Description of the Organizations
The organizations I selected for the comparison are Pennsylvania Hospital and Thomas Jefferson University Hospital. Both are teaching hospitals located in the Center City district of Philadelphia, PA, and surrounded by historical landmarks. Pennsylvania Hospital is an acute care hospital founded in 1751 and is ranked first in the state of Pennsylvania by U.S. News & World Report’s rating of best hospitals (Pennsylvania Hospital, “About Penn Medicine”). Thomas Jefferson University Hospital is an acute care facility established in 1877, which is ranked third in Pennsylvania by U.S. News & World Report’s annual rating (Jefferson University Hospitals, “About Us”). It has 908 licensed acute beds and employs 9,604 professionals working with various clinical specialties (Jefferson University Hospitals, “About Us”). The reason I decided to compare these healthcare facilities is that patients are often dissatisfied with the quality of care at Thomas Jefferson University Hospital and request a transfer to Pennsylvania Hospital and vice versa. Thus, reviewing the differences between the hospitals might help to define the causes of patient dissatisfaction.

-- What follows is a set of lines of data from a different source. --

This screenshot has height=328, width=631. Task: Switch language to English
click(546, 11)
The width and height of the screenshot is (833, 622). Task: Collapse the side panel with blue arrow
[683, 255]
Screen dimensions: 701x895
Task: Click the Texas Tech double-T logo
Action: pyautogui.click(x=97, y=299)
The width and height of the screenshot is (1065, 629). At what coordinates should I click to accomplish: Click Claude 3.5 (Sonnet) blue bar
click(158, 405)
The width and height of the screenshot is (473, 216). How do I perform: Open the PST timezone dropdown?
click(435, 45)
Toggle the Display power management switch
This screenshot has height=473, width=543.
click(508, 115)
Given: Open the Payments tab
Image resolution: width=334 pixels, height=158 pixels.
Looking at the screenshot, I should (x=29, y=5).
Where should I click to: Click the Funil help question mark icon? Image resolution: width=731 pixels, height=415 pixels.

Comparison of the Organizations
The comparison of Pennsylvania Hospital with its local competitor, state, and national averages will be based on two quality measures: surveys of patient experiences related to communication with nurses and doctors. According to Hospital Compare, Pennsylvania Hospital received the rating of 84% and 81% for the quality of communication provided by nurses and doctors respectively, while Thomas Jefferson University demonstrated the ratings of 81% and 79% (The Official U.S. Government Site for Medicare, “Hospital Compare Quality of Care Profile Page”). The state averages in the same category are 82% and 81%, while the national averages equal 81% and 82% (The Official U.S. Government Site for Medicare, “Hospital Compare Quality of Care Profile Page”). The goal for the quality measure was patient-centered care. Pennsylvania Hospital successfully reached the goal as its ratings are above the state and national averages, while Thomas Jefferson University Hospital’s ratings are equal or below the averages.

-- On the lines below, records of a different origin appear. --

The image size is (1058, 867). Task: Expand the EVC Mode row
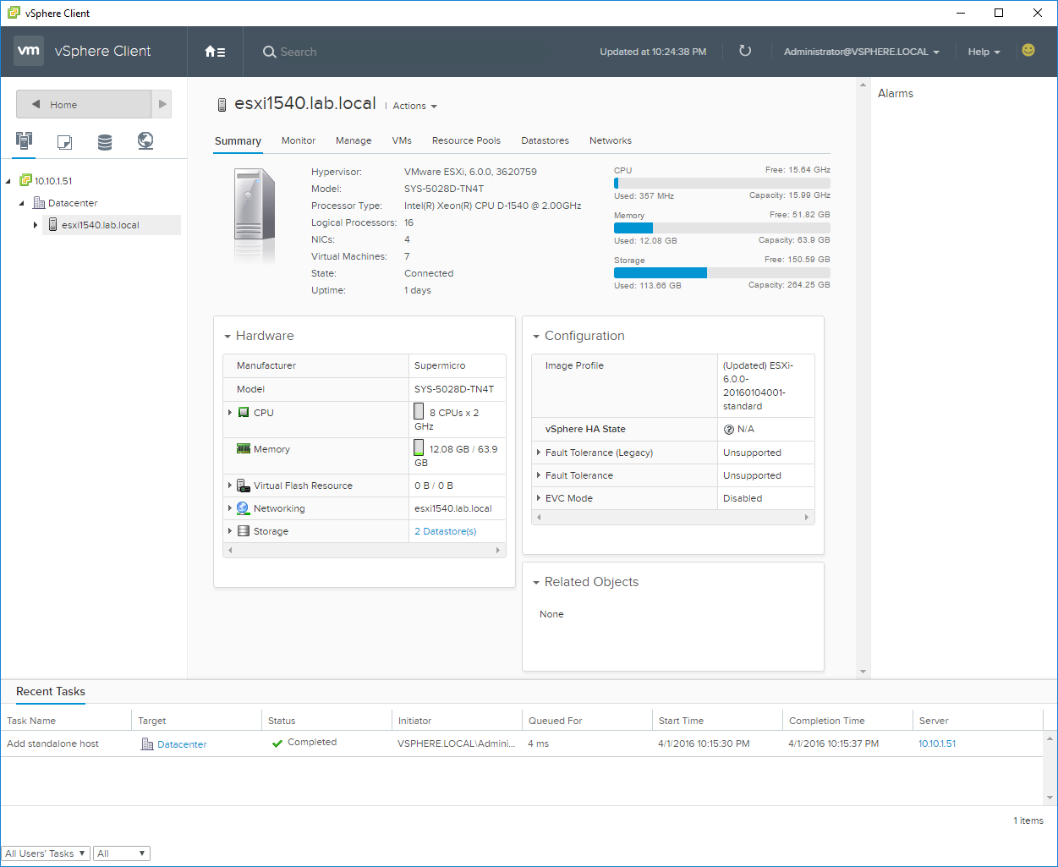click(539, 498)

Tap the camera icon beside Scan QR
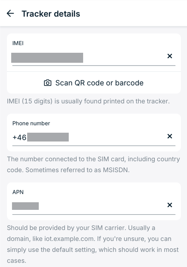(48, 83)
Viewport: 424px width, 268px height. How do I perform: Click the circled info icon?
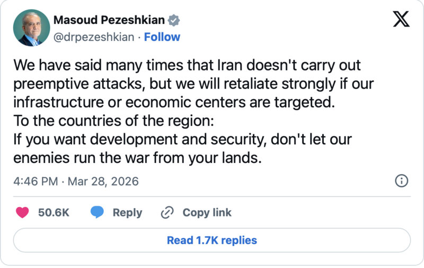click(x=402, y=181)
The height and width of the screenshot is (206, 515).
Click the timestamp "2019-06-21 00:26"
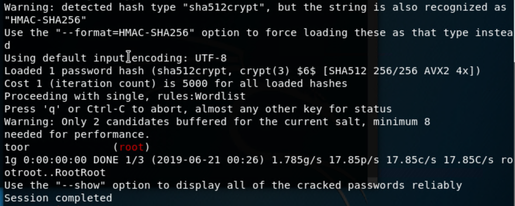207,160
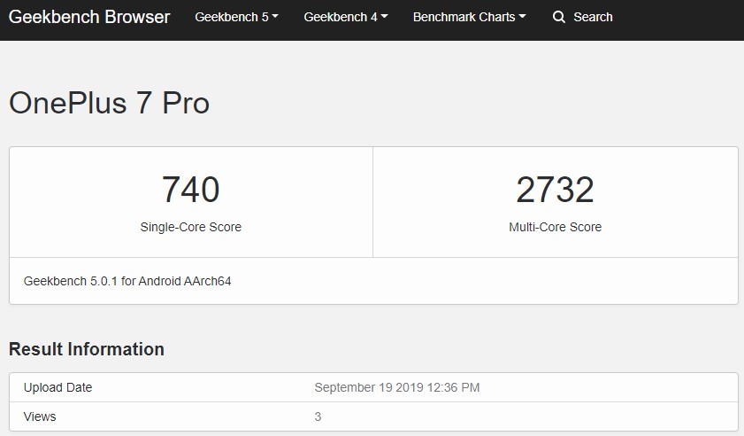
Task: Expand the Geekbench 4 dropdown menu
Action: pos(345,17)
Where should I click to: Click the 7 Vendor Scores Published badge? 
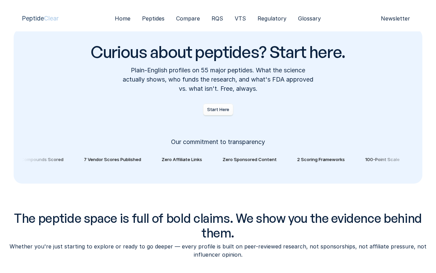click(x=112, y=159)
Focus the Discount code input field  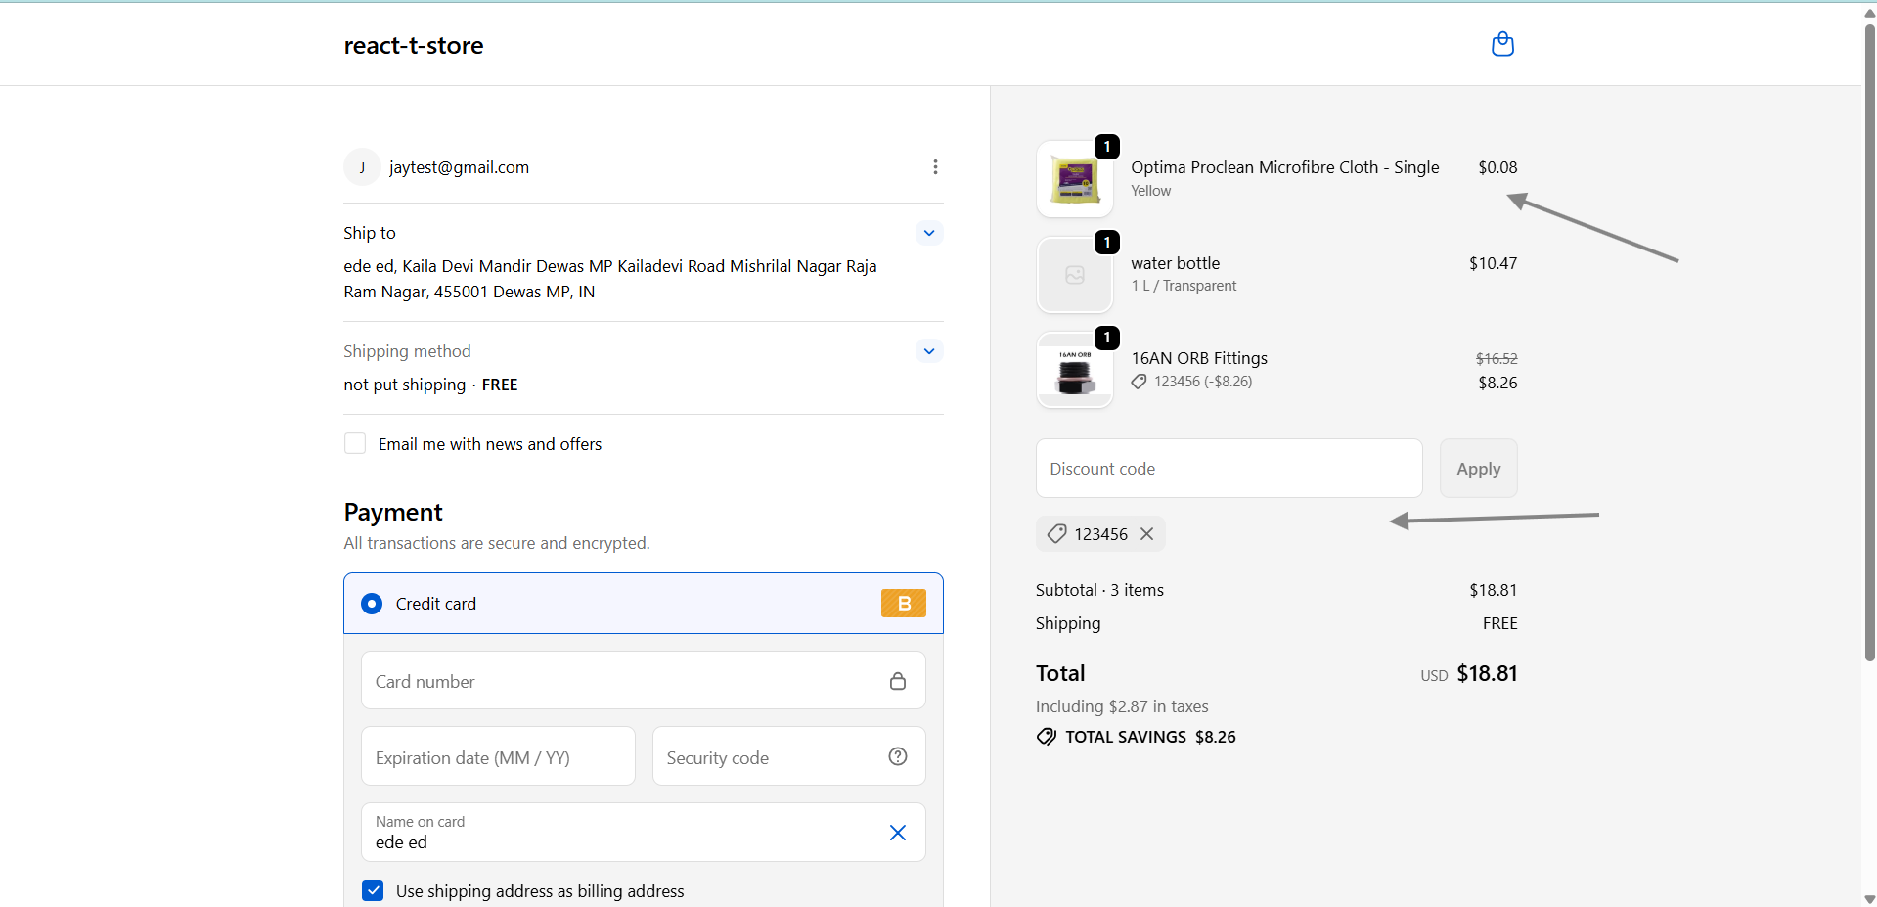(1229, 469)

Analysis of Factors Contributing to Performance Measures
Since both hospitals are located in the same area, they serve similar patient populations. Thus, the differences in the patient-centered performance data are not caused by diverse patient responses but affected by internal organizational factors. According to Bokhour et al. (2018), organizational factors might enhance or impede patient-centered care. One the one hand, the hospital’s focus on innovation in nursing practice, strong leadership, and accountability for employees’ actions contribute to the effectiveness of clinical performance (Bokhour et al., 2018). On the other hand, the lack of innovation, staff engagement, or quality leadership have a negative impact on nursing practice.
The Impact of Data Standardization on the Quality of Care
Publicly reported data might improve the quality and safety of care. Firstly, it allows patients to evaluate and compare the effectiveness of healthcare facilities and decide where they would like to be treated. Secondly, the measurements improve transparency in healthcare by providing current evaluation data and patient survey results of particular care providers. Finally, regular quality measurement creates competition between hospitals, which motivates them to improve the effectiveness and gain competitive advantages. Therefore, without data standardization, patients and stakeholders could not obtain valuable knowledge defining their choice of healthcare facilities.
References
Bokhour, B. G., Fix, G. M., Mueller, N. M., Barker, A. M., Lavela, S. L., Hill, J. N., Solomon, J. L., & Lukas, C. V. (2018). How can healthcare organizations implement patient-centered care? Examining a large-scale cultural transformation. BMC Health Services Research, 18(168). Web.
Jefferson University Hospitals. (2020). About Us. Web.
McBride, S., & Tietze, M. (2016). Nursing informatics for the advanced practice nurse: Patient safety, quality, outcomes, and interprofessionalism. Springer.
Pennsylvania Hospital. (2020). About Penn Medicine. Web.
The Official U.S. Government Site for Medicare. (2020). Hospital Compare Quality of Care Profile Page. Web.